EMAILSTEGANO

Return to main page




# EMAILSTEGANO, a scheme for embedding stego bits in emails and similar text
# files.

# Since emails are commonly frequently exchanged, one has a naturally available
# busy channel for transmitting stego bits. The stego bits embedding rate
# of EMAILSTEGANO is only about 1 bit per line of the resulting stego text
# (covertext). The stego text merely differs slightly from the original message
# text in formatting (i.e. both are identical word for word), which is its
# principal advantage in comparison to the other known text stego schemes,
# whether of syntatic or semantic nature. The low bit rate of the scheme is in
# the majority of cases in practice more or less compensated by the fact that
# the accumulated volume of the cover texts and hence the number of stego bits
# transmitted in a certain time period could nonetheless be substantial.

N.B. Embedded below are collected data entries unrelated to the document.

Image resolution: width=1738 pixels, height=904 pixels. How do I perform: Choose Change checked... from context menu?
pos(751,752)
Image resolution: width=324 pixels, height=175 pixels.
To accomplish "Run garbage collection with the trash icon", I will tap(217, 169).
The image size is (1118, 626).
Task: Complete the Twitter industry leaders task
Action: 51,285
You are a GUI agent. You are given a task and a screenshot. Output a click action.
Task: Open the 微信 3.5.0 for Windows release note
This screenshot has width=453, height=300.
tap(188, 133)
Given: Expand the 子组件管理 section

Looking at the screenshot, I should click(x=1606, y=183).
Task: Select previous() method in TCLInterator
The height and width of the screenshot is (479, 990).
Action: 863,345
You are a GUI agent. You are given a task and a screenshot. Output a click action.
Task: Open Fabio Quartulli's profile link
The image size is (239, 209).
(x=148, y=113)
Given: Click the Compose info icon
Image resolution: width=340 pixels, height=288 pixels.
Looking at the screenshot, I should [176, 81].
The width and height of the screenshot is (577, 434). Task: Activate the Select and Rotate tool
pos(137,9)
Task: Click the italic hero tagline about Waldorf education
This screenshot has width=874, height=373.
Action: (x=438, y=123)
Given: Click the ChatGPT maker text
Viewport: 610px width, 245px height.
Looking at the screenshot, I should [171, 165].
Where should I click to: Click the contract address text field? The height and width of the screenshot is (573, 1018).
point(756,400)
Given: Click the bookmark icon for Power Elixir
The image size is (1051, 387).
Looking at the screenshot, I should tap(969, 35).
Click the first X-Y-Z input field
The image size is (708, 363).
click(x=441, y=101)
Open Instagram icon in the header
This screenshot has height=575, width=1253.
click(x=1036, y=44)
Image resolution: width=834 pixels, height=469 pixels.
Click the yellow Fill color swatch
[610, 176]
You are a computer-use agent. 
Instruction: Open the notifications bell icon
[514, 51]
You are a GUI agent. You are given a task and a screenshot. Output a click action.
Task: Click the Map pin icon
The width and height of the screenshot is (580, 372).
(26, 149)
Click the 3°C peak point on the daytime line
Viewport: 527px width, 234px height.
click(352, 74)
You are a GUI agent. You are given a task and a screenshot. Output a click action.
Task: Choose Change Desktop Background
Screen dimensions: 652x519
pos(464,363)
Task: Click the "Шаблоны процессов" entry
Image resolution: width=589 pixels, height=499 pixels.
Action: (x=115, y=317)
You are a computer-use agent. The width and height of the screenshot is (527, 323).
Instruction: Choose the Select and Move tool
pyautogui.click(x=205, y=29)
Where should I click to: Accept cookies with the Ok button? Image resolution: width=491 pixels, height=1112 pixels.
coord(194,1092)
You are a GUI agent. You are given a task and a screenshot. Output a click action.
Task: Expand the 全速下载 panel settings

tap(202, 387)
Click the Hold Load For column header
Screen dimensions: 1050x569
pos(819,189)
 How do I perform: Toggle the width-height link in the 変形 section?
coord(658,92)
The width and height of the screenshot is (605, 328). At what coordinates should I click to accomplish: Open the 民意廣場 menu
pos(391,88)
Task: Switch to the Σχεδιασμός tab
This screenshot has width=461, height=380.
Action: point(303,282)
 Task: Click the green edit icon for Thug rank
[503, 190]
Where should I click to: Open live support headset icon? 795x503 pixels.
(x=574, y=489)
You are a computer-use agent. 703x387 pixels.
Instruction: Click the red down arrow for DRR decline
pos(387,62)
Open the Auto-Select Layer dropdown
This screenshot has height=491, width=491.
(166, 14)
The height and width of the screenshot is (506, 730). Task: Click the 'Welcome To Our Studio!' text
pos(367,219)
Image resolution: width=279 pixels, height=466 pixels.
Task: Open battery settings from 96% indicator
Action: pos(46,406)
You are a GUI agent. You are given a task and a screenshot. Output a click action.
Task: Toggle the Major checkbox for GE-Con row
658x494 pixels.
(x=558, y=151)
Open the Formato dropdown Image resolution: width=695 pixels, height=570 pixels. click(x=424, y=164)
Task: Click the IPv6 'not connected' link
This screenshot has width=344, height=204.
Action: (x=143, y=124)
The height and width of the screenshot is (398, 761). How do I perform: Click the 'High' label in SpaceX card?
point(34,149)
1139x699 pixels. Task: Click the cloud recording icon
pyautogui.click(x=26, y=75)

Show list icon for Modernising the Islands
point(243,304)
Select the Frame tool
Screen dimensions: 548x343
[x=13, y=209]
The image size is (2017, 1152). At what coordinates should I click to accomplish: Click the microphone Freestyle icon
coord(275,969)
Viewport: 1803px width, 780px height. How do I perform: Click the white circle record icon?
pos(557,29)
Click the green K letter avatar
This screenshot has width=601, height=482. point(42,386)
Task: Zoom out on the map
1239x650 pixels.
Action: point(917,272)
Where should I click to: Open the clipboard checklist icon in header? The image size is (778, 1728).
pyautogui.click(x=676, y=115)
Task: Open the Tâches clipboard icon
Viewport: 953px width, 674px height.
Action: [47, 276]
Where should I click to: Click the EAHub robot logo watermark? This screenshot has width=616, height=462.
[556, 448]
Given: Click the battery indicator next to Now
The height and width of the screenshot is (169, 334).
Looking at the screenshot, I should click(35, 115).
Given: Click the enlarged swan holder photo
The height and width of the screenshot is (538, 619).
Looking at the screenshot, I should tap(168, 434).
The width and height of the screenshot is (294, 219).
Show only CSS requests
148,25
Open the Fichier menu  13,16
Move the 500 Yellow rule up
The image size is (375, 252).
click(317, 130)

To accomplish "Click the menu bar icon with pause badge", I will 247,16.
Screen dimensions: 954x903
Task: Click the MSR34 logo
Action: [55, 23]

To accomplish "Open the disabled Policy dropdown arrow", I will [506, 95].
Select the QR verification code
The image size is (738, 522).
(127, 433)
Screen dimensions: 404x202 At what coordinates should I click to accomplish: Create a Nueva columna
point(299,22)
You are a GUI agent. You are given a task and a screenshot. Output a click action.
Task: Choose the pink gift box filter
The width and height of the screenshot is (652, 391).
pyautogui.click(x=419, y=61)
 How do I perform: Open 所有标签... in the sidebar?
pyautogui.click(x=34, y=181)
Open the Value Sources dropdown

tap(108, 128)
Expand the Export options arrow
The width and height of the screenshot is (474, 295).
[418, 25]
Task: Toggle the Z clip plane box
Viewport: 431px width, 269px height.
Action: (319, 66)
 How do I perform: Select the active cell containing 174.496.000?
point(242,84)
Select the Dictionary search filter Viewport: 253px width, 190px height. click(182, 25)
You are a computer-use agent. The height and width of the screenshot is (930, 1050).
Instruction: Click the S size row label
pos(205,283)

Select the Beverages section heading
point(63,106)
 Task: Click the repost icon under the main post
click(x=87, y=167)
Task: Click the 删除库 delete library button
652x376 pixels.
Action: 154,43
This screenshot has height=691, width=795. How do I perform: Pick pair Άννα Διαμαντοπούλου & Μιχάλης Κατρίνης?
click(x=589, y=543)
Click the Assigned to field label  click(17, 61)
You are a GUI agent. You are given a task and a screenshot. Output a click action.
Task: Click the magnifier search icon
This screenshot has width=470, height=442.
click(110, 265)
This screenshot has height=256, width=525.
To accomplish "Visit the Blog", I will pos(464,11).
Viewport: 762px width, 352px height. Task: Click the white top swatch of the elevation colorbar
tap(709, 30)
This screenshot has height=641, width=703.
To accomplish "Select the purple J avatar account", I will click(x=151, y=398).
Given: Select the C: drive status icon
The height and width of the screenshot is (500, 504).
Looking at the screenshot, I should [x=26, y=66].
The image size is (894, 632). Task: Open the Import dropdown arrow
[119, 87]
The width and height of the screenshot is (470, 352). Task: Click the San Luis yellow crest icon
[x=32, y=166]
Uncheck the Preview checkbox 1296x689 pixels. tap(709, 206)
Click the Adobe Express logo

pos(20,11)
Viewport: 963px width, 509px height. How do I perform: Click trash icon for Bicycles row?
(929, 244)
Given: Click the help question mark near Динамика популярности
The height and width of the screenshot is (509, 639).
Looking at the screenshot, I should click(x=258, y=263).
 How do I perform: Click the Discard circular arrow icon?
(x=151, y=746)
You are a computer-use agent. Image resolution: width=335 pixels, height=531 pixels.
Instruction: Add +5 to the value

# Webpages of communication partners can serve similar functions as emails in
# transmitting stego bits. For the texts in HTML source files (accessible via
# the right mouse key) are fairly free from formatting constraints, even 
# though the webpages themselves are always nicely formatted, and thus could
# be processed by EMAILSTEGANO. In this case the recipient needs however to 
# know the avilability of new stego informations either from the new contents
# of the webpages or from notices via an independent channel. Note that there
# are lots of kinds of webpages whose contents are by nature subjected to very
# frequent updates and hence such webpages are very suitable for our use.

# The user has to define maxlinelen which limits the width of the stegotext
# output. 72 seems to be a practically good value for maxlinelen. For e.g.
# the email software Thunderbird a text file having line length <= 72, when cut
# and pasted into the input window, will remain unchanged in the 'visual' 
# appearance for the sender. (Setting maxlinlen=120 has however the benefit of
# leading to less irregularities of the line lengths, if the recipient reads the
# emails in the maximized email window.)

# Assumption: all words of the input file are shorter than maxlinelen/2.
 
# Word is understood as any sequence of characters bounded by spaces or eol,
# i.e. "\n" in the sense of C and Python. (On typing into the editor of Windows,
# eol is generated when the return-key is pressed.) The paragraphs of the given
# raw input text file has to be seperated from one another by two or more eol
# (and additionally any number of spaces). There is otherwise no limitation by 
# EMAILSTEGANO on the format of that file, in particular its lines need not be
# left adjusted and their lengths can be completely arbitrary.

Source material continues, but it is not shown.